Selon le chercheur, « Ottawa oriente son aide vers le développement du secteur minier et de zones franches, un modèle économique qui maintiendra les citoyens du pays en situation de pauvreté. » C’est comme si on disait à une personne en situation de pauvreté: « Je veux bien t’aider, mais je veux que mon argent me revienne en retour sur investissement. Tu vas donc travailler pour moi afin de me rembourser et même de faire profiter mon don, tout en acceptant que cela n’améliore pas tes conditions de vie… »

Que faut-il comprendre? Que le Canada veut bien aider les pays sinistrés, à condition que ça rapporte principalement aux entreprises canadiennes… Cela ne ressemble en rien aux valeurs qui m’ont été transmises. Lorsqu’une personne est en situation précaire ou en grand besoin, je me sens responsable de lui apporter l’aide que je peux. Cela peut être par de l’écoute, un transport, de l’hospitalité voire de l’argent. Mais si je donne, j’ai aussi appris que mon don doit être gratuit, c’est-à-dire sans attente d’un quelconque retour, sinon il n’a plus la valeur d’un don, il n’est plus ce qu’il doit être.
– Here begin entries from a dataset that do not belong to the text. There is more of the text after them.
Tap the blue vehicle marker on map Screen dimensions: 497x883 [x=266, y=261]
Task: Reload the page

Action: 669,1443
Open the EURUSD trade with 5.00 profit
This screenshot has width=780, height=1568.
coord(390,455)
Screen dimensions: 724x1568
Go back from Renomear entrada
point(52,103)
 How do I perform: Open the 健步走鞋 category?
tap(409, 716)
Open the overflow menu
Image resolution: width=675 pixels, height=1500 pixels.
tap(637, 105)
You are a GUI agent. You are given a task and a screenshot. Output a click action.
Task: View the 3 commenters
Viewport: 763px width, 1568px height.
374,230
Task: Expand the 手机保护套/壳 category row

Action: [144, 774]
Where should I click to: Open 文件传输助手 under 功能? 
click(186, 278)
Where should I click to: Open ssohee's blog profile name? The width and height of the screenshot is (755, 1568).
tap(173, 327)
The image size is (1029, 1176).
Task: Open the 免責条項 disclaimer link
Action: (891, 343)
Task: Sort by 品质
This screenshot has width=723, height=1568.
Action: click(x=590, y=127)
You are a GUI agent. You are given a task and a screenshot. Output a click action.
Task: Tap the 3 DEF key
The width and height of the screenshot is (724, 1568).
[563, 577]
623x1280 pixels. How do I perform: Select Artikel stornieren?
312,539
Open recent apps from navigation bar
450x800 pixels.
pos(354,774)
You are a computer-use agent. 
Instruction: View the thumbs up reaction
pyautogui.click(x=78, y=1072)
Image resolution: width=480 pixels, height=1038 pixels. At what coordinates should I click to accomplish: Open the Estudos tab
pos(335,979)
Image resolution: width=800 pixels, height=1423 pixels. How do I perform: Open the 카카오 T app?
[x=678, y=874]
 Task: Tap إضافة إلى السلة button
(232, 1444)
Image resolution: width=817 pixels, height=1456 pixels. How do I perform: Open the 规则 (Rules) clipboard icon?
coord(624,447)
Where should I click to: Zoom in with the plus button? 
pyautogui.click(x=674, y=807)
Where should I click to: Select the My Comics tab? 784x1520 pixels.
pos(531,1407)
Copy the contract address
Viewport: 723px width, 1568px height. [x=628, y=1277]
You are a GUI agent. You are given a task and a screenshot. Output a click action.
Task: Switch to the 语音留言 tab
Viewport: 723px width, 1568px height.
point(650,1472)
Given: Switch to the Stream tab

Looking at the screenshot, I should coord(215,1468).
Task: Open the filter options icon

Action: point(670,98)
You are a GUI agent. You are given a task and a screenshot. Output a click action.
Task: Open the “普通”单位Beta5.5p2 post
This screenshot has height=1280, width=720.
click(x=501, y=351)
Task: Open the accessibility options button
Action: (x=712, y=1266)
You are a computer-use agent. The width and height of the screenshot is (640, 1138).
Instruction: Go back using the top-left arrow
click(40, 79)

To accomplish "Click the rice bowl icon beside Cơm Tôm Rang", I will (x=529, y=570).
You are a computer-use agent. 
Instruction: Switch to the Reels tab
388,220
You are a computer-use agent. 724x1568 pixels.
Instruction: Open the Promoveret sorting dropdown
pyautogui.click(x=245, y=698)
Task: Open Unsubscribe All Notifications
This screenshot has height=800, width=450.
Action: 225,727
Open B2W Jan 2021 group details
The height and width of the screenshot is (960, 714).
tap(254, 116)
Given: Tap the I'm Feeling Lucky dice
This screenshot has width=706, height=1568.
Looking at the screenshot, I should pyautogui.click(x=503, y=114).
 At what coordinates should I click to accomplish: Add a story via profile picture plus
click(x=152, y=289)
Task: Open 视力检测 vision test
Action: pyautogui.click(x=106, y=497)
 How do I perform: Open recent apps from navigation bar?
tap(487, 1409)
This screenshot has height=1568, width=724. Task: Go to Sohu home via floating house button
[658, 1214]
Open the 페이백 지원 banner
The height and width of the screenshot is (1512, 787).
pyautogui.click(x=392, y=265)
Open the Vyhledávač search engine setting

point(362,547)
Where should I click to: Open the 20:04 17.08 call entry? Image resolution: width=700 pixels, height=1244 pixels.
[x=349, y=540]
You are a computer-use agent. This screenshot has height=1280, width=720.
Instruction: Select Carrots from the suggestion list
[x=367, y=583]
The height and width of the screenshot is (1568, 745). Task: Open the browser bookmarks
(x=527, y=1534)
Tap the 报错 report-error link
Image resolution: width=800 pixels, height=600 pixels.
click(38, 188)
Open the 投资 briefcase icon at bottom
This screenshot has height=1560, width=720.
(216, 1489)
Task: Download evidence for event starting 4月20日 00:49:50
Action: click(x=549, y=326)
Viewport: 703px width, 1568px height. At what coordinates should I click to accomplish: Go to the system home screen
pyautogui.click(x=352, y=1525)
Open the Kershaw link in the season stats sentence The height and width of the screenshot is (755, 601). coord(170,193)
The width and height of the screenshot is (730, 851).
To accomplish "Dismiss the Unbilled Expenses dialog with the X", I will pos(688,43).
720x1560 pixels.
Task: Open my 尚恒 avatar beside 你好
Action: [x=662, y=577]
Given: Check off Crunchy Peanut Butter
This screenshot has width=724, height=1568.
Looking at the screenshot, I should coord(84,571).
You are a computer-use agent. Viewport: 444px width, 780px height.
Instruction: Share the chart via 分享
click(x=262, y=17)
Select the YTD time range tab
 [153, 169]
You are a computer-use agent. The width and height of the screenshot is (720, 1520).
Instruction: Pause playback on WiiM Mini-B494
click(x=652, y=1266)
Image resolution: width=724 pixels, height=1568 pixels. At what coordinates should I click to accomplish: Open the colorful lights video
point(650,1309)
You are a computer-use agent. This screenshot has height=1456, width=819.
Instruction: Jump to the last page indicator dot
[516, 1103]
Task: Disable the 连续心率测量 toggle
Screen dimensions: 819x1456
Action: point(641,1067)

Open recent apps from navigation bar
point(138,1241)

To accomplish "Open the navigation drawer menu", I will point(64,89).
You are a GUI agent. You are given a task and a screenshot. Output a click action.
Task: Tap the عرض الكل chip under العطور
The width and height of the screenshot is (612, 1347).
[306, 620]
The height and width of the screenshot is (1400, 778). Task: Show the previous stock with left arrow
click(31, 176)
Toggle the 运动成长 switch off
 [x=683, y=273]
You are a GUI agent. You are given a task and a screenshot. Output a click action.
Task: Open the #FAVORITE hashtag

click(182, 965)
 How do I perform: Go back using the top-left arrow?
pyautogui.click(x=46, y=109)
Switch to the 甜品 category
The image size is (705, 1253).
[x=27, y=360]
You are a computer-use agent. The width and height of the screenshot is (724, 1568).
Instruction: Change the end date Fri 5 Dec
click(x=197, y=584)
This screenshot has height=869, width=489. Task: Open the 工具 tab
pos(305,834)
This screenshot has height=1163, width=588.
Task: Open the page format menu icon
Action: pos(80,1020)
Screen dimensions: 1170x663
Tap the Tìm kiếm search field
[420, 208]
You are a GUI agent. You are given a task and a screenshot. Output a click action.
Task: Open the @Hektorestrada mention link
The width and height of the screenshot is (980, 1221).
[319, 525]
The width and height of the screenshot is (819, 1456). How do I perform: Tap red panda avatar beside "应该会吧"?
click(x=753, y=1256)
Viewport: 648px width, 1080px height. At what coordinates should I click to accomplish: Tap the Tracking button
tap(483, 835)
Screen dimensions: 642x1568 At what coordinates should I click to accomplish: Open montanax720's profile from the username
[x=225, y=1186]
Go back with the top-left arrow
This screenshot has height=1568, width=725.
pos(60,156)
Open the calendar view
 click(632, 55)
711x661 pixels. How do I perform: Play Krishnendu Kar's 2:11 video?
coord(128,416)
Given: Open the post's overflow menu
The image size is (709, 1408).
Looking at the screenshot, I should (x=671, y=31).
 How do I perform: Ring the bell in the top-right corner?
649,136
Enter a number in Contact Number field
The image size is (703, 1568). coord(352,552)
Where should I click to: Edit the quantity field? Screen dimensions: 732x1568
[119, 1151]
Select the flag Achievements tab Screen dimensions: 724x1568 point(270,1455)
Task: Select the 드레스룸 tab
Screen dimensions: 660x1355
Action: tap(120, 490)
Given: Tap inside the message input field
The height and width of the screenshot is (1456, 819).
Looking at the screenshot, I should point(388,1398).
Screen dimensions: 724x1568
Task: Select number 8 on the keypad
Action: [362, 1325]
Notre générosité de pays riche, si elle en est, ne semble pas répondre aux besoins criants de soutien à l’économie locale. Le taux de chômage dépasse les 40% en Haïti et les emplois perpétuent le plus souvent une situation de pauvreté scandaleuse.

Chaque fois qu’une tragédie survient quelque part dans le monde, je me réjouissais de voir que notre pays s’engageait rapidement à débloquer des sommes pour l’urgence, mais je sais désormais qu’il ne s’agit ni de générosité ni de compassion, mais d’un calcul économique des plus mesquins…

Crise sanitaire

La situation en Haïti n’est pas meilleure qu’elle ne l’était avant le sinistre du 12 janvier 2010. Le pays a été frappé par une épidémie de choléra après les événements de 2010 et celle-ci n’est pas en voie de se résorber. Les gens ont toujours besoin d’aide humanitaire d’urgence, de soins médicaux, de médicaments. Cela ne rapporte rien aux pays donateurs. Mais il s’agit de leur devoir de solidarité parce que nous formons une seule humanité.

Est-ce possible qu’un pays aussi riche que le nôtre se montre vraiment généreux, moins cupide? Pour cela, il faudrait sans doute que ses citoyennes et ses citoyens – que nous sommes – redécouvrent la valeur du don. Et l’horizon ne semble pas si favorable à ce changement de cap…

Et pendant ce temps-là, au Québec, nous nous battons à coups de condamnation réciproque pour ou contre une charte qui ne réglera rien à la situation de notre vivre-ensemble et, surtout, qui nous empêche de poser notre regard sur des problèmes bien plus urgents qui nécessitent la solidarité de la grande famille humaine.